恵泉ディクショナリー

杉原 千畝歴史文化学科

[すぎはら ちうね]  Sugihara Tiune

杉原 千畝とは

「昔、スギハラサンに助けていただいたお礼に来ました」これは3.11の直後、一番初めに日本に駆けつけたイスラエル医療団の言葉です。残念ながらこの発言の意味を正確に理解した日本人はごくわずかでした、ここに明らかにしてみましょう。1940年7月末、バルト三国の一つであるリトアニアの領事館に、日本通過ビザを求める多くのユダヤ人が来ました。

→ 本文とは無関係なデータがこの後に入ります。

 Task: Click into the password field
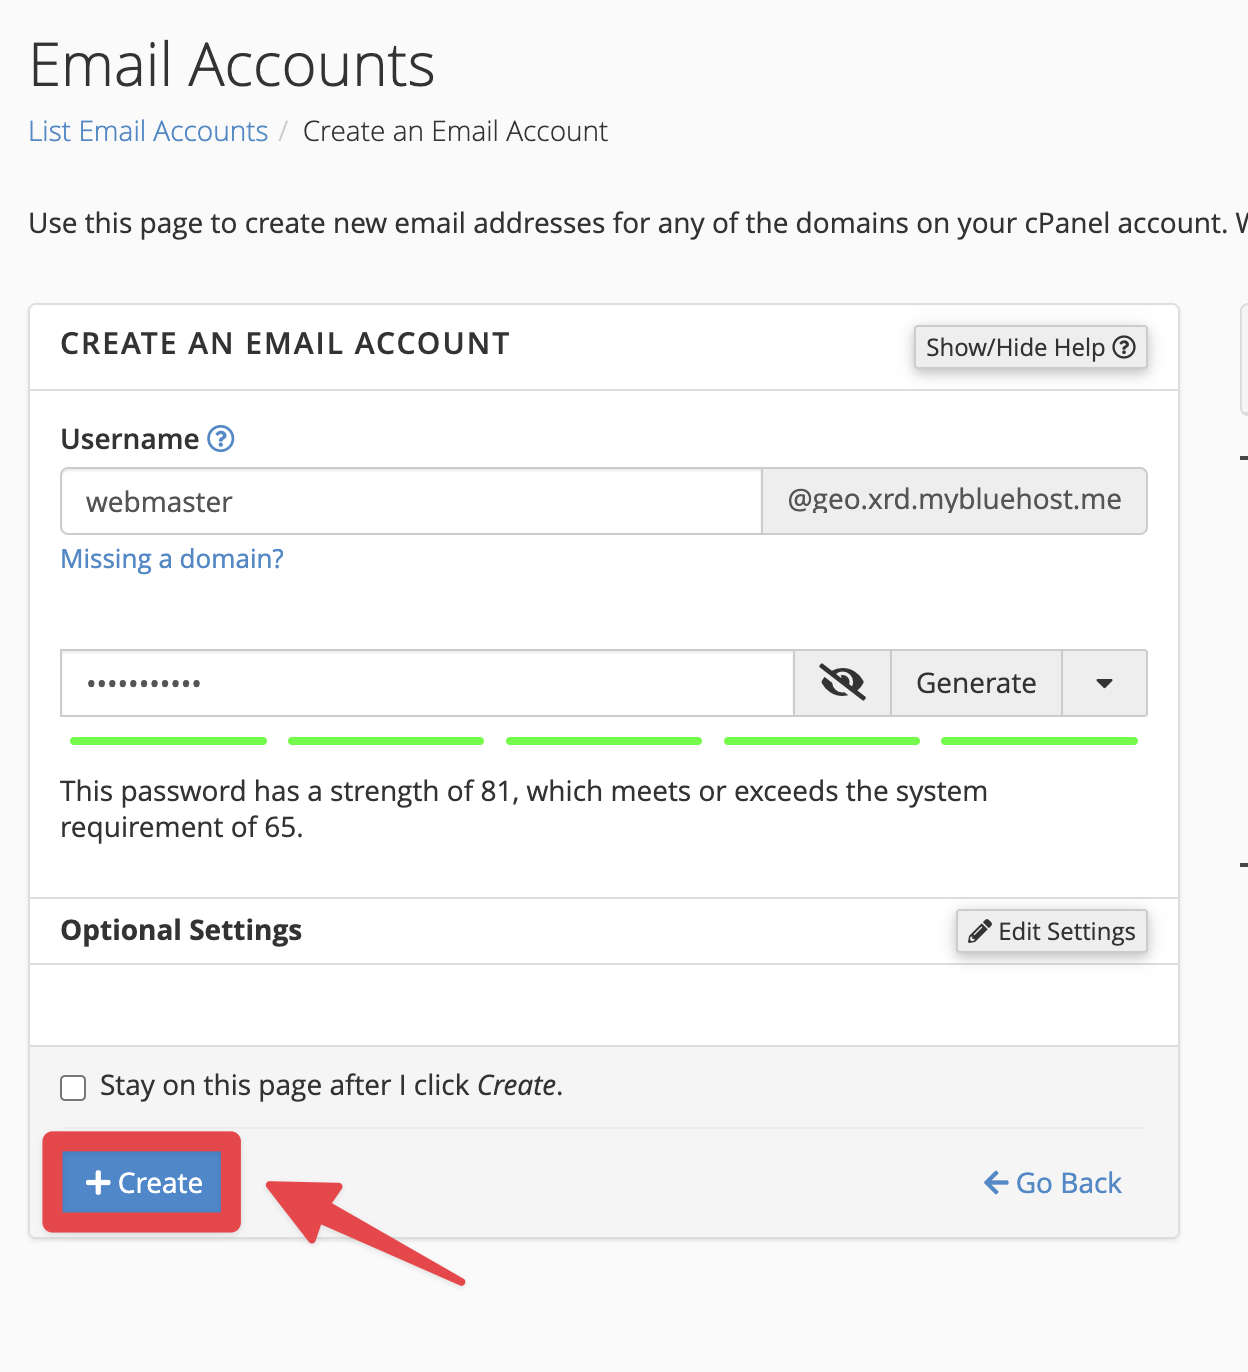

彼らはオランダ国籍をもつポーランドに住んでいたユダヤ難民です、ナチスに追われ西側へ逃れることはもうできません、唯一の脱出ルートはシベリア鉄道でウラジオストックに行き、日本海を船で渡って敦賀に着き、ここから神戸港に行き船で海外に逃れるというものです。この計画では日本通過ビザを取得することが必須です。友好関係にあるドイツが敵対視するユダヤ人を助けることは、当時としては反国家的行為です。当然ながら時の外務大臣の松岡洋右は、領事代理の杉原千畝からの日本通過ビザ発行許可を認めません。しかし杉原は妻幸子の助言もあって、独断でビザを発行しました。こうして命を繋いだユダヤ人が七千人近くもいるのです。